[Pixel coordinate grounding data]
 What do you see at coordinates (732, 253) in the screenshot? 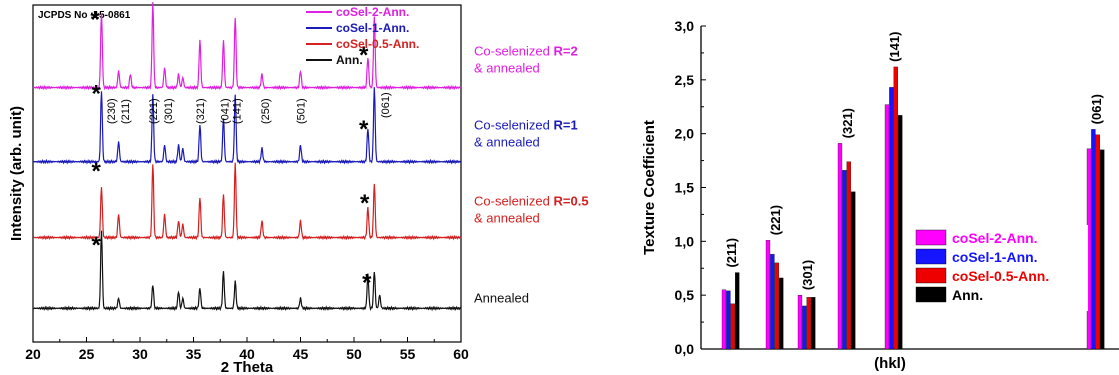
I see `category-label: (211)` at bounding box center [732, 253].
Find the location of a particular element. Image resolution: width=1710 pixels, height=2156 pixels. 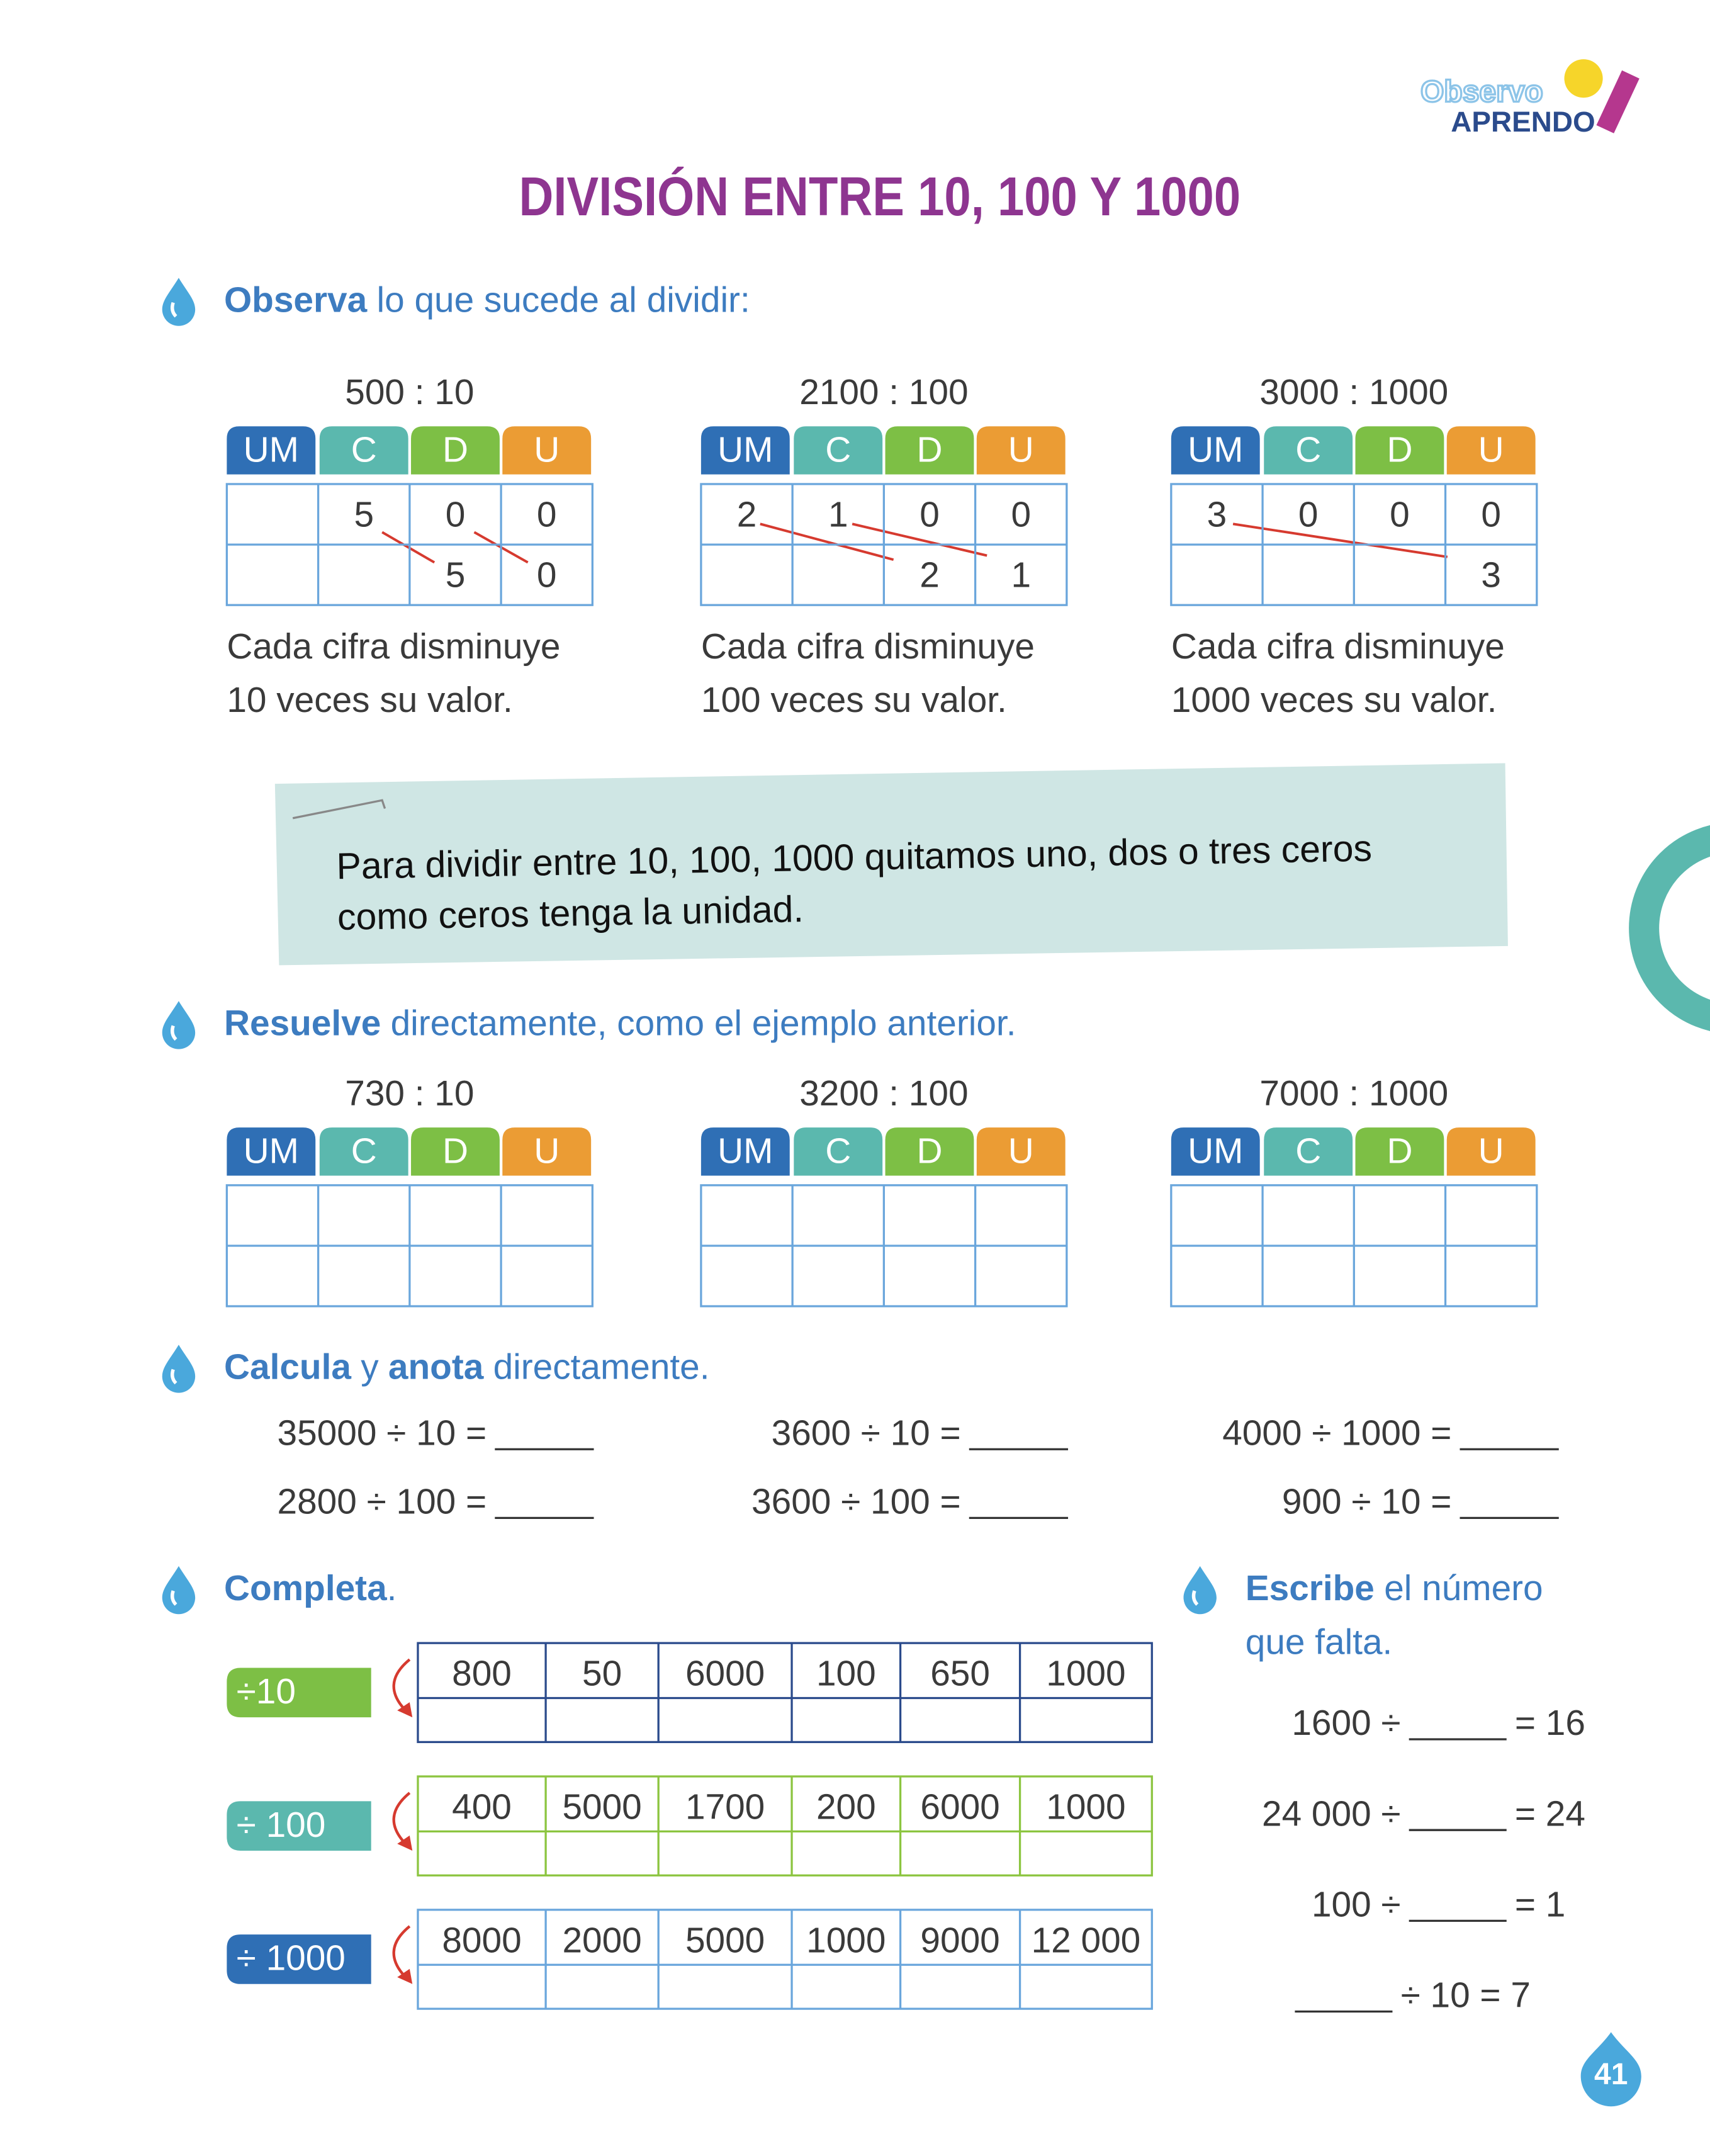

instruction-part: y is located at coordinates (370, 1368).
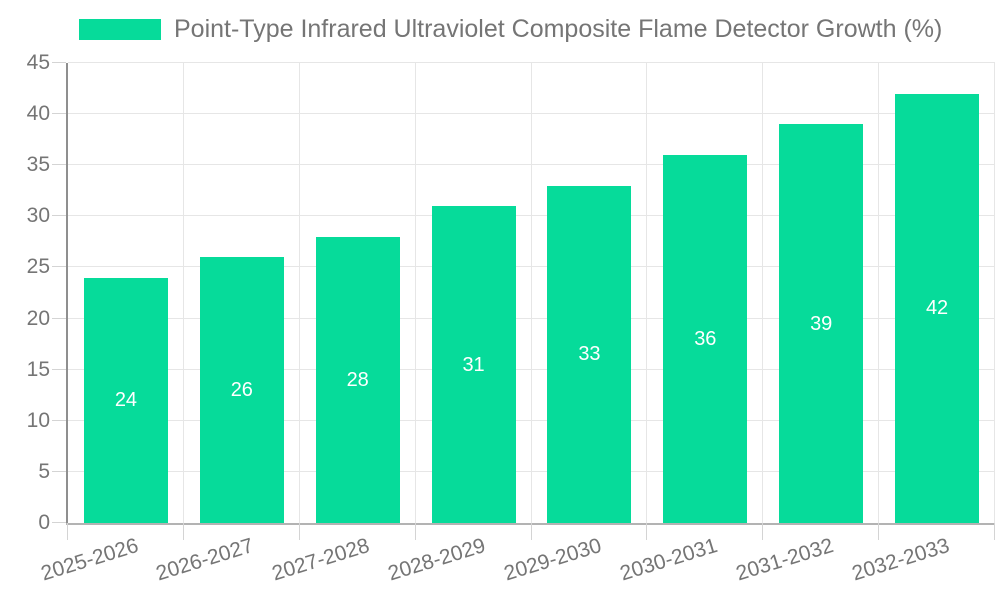 Image resolution: width=1000 pixels, height=600 pixels. Describe the element at coordinates (38, 369) in the screenshot. I see `y-tick-label: 15` at that location.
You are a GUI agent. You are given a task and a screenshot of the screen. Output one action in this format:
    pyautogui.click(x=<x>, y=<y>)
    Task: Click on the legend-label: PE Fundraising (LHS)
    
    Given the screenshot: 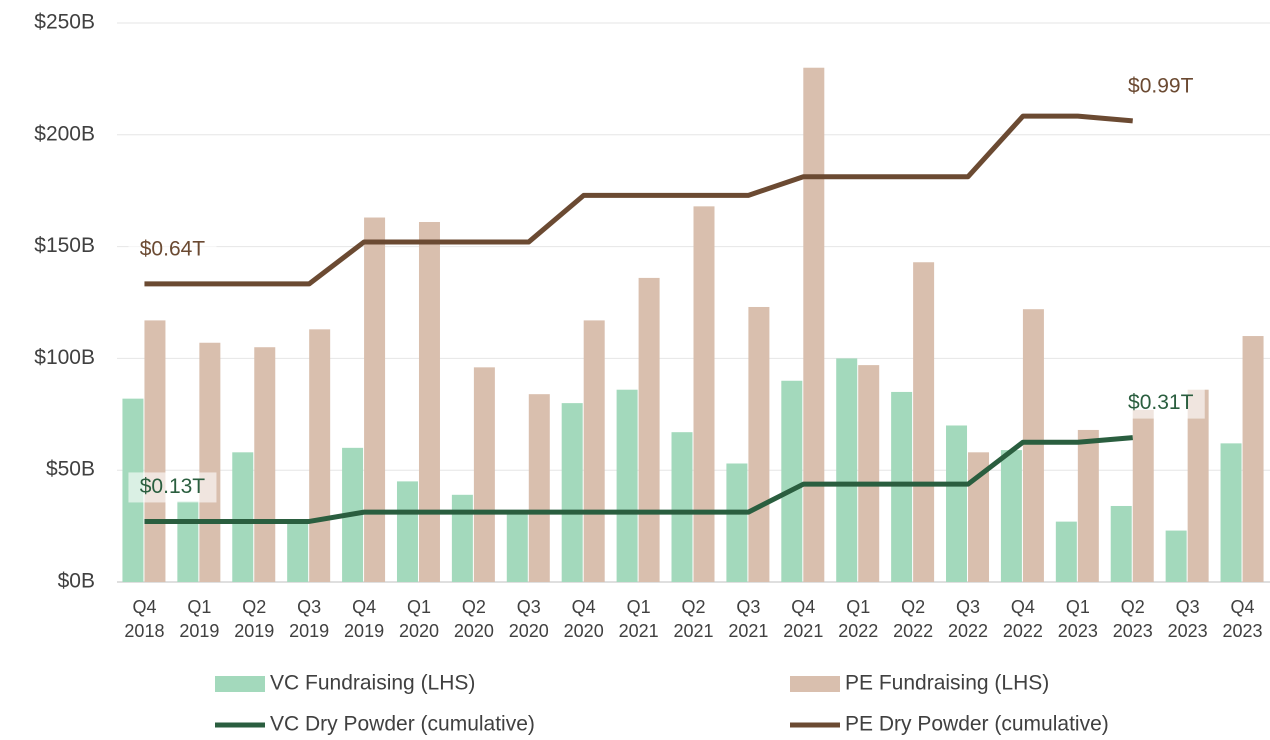 What is the action you would take?
    pyautogui.click(x=947, y=684)
    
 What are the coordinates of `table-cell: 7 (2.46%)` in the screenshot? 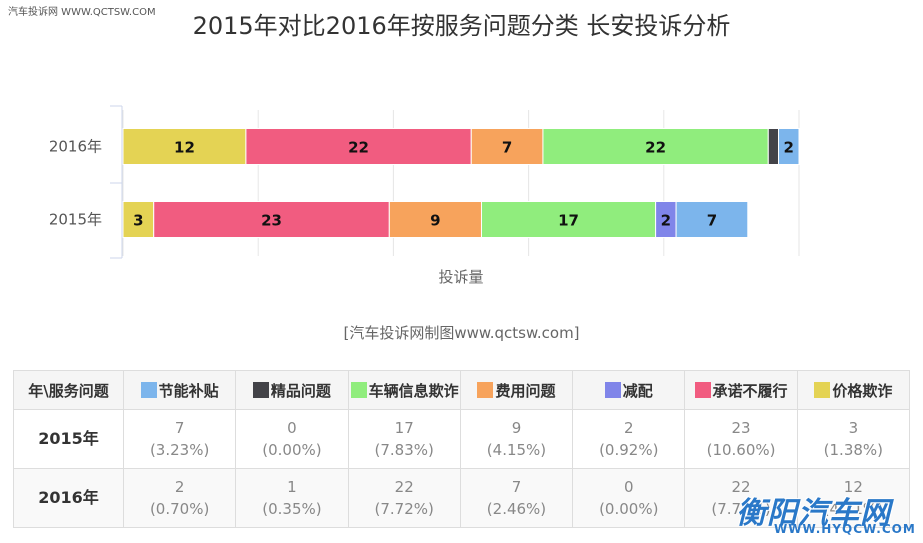 It's located at (516, 498).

EXERCISE: In the listing, from the line containing "Find the location" through the line containing "Image resolution: width=1000", inclusive, replace "particular" with "specific" and return only those lines, without the pictures.

RESULT OF THE TASK:
Find the location of a specific element. Image resolution: width=1710 pixels, height=2156 pixels. 

instruction-part: y is located at coordinates (370, 1368).
 Image resolution: width=1000 pixels, height=600 pixels. Describe the element at coordinates (38, 369) in the screenshot. I see `y-tick-label: 15` at that location.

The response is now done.